Nishank Khanna, CEO of his own online-coupon Web site, knows how to make money. But the 23-year-old doesn’t know how to manage it yet.
That’s where his dad comes in. He controls “pretty much everything, from personal finances to business finances,” Khanna said.
Running Undertag.com and living in his own apartment in Queens, N.Y., Khanna is more independent than many people his age. Still, he knows he has a lot to learn before he can take over the reins from his dad, who emigrated from India in 1973 with few assets and became a mutual fund manager.
“Let’s say tomorrow he just stops doing it. I wouldn’t know how to file my taxes or anything. I don’t even know where some of my money is,” said Khanna, who plans to hire an accountant in a few years to replace his dad.
It’s only natural for parents to want to protect their kids’ money, but when should they stop? It’s a tough decision — the transition to financial independence is difficult these days, as surging home prices, education costs, credit card debt and job competition leave many young adults in a lurch.
“What is new is the increasing number of young adults unable to succeed financially on their own,” said John Gallo, an estate-planning attorney in Los Angeles who co-authored “The Financially Intelligent Parent” and “Silver Spoon Kids” with his wife Eileen Gallo. “Parents have not been responding to those increased social factors by teaching their kids how to manage money.”
It’s tempting for parents, especially first-generation wealth creators, to control their grown children’s money, said Tom Rogerson, senior director at Mellon Private Wealth Management.
“The type of people who make wealth like to make decisions themselves, and want to make decisions for their kids,” Rogerson said. “They may make better decisions for the money, but they leave their kids less capable and confident to make decisions themselves.”
So how do parents let go? When children enter the working world, parents don’t need to suddenly sever all financial ties. Becoming fiscally independent often takes a series of steps, depending on the child’s maturity level — not to mention assets, income and debt.
“If parents can think of it in terms of a process, not a cutoff, it can help,” said Eileen Gallo, a licensed psychotherapist.
One step is establishing boundaries. If a young adult needs money to pay off credit card debt or make a down payment on a house, it’s OK to ask a parent for a loan — as long as the parent can afford to, and as long as the terms of the loan are clear.
If parents want to loan their children money, a good way to do it is by setting up a matching system, where the parent pays only as much money as the child contributes, John Gallo said. This way, a parent can help their child become debt-free more quickly, but the child is ultimately responsible.
Another step is encouraging grown children to come up with their own financial objectives. Young adults must realize that whoever makes decisions about their money makes decisions about their life.
For Rob Bennett, author of “Passion Saving: The Path to Plentiful Free Time and Soul-Satisfying Work,” that realization didn’t come until he was in law school. An exasperated bank officer asked him if he knew how to balance a checkbook. Embarrassed, Bennett admitted the answer was no — his parents had always dealt with his finances.

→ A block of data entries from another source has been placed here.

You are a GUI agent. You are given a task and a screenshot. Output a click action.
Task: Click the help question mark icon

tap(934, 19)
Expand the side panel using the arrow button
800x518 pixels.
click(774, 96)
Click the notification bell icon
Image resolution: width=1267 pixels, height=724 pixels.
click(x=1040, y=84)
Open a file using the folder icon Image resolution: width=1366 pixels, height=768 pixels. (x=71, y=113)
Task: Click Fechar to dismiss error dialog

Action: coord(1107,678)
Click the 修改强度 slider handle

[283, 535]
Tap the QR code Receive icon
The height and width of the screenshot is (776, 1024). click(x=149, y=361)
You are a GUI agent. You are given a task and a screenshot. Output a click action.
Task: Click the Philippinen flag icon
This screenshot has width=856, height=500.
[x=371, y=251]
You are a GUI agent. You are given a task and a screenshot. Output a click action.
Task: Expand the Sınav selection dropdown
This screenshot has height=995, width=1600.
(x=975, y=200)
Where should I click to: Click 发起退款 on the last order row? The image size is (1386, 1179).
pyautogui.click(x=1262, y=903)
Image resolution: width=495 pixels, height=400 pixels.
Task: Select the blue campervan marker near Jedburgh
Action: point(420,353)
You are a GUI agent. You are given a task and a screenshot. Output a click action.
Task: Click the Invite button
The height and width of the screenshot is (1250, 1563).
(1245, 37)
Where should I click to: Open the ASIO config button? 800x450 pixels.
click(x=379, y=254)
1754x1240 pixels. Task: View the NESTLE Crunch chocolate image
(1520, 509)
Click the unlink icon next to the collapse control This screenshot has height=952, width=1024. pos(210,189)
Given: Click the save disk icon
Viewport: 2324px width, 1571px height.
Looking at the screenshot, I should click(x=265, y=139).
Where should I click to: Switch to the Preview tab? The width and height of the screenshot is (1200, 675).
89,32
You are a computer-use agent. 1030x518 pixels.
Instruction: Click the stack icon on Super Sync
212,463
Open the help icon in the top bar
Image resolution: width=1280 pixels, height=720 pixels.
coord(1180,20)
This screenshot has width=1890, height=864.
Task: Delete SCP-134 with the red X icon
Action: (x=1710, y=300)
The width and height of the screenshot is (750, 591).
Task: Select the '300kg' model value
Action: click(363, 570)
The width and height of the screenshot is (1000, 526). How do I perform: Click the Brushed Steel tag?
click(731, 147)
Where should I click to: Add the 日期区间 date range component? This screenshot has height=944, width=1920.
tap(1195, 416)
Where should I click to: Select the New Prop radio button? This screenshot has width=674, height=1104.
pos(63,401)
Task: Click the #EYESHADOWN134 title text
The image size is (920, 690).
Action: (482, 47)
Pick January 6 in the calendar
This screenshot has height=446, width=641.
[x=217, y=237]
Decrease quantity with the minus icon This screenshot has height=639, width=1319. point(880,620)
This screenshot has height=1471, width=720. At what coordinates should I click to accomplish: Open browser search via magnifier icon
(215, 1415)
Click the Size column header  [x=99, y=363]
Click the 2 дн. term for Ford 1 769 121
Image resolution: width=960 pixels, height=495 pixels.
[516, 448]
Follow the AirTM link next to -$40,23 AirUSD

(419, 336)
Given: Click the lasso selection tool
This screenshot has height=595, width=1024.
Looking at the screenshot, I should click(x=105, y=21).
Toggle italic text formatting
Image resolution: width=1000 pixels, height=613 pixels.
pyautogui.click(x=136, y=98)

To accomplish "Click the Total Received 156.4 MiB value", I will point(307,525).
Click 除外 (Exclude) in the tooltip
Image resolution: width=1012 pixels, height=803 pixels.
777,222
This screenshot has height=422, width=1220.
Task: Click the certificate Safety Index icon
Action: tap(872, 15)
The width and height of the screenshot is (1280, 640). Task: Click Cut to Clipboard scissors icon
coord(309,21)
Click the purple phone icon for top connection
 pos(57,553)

So Bennett, now in his 40’s, learned to take control of his money by defining his own life ambitions.
“Save for a goal that is more short-term than what is going to happen to you at age 65,” he said. “When you’re 25, you’re thinking of who I’m going to marry, where am I going to live, what’s my job going to be.”
It’s detrimental for a parent to control adult children’s money without involving them at all in the decision-making, experts say, but it can be helpful to give advice — as long as the advice is educated and solicited.
Jim McDavid, a 68-year-old real estate consultant in Raleigh, N.C., manages a Merrill Lynch & Co. account for his older daughter, Robin Nolan, who works in Carson City, Nev., as a publicist.
“Robin is the one who leans on me the most, because she’s had some experiences that taught her it’s a complex world, different than it used to be,” McDavid said.
McDavid, who has a background in banking, has been handling Nolan’s investment for six years. With a husband, a toddler and another baby on the way, Nolan sees the arrangement as a time and money saver.
“This way, I’m not trying to make uneducated decisions by myself, or wasting money with fees and mindless transactions,” said Nolan.
People should only let their parents invest their money, though, if the parents keep them in the loop about where the money’s going and if they can maintain a professional distance.
“That’s where parents sometimes have difficulty,” Eileen Gallo said. “When we start talking about money to our own children, a little judgment creeps into the conversation.”
With McDavid and his daughter, it hasn’t been a problem.
“I try to treat her as I would a client,” McDavid said. “She’s been able to have this financial, arms-length relationship with me, and at the same time have a father-daughter relationship.”
There should also be a long-term goal of eventually phasing out parents’ involvement — people must be prepared to take control of their money when their parents are no longer able to.
“There will be a day I won’t be able to balance my own checkbook,” McDavid said. “I certainly shouldn’t be managing anyone else’s money then.”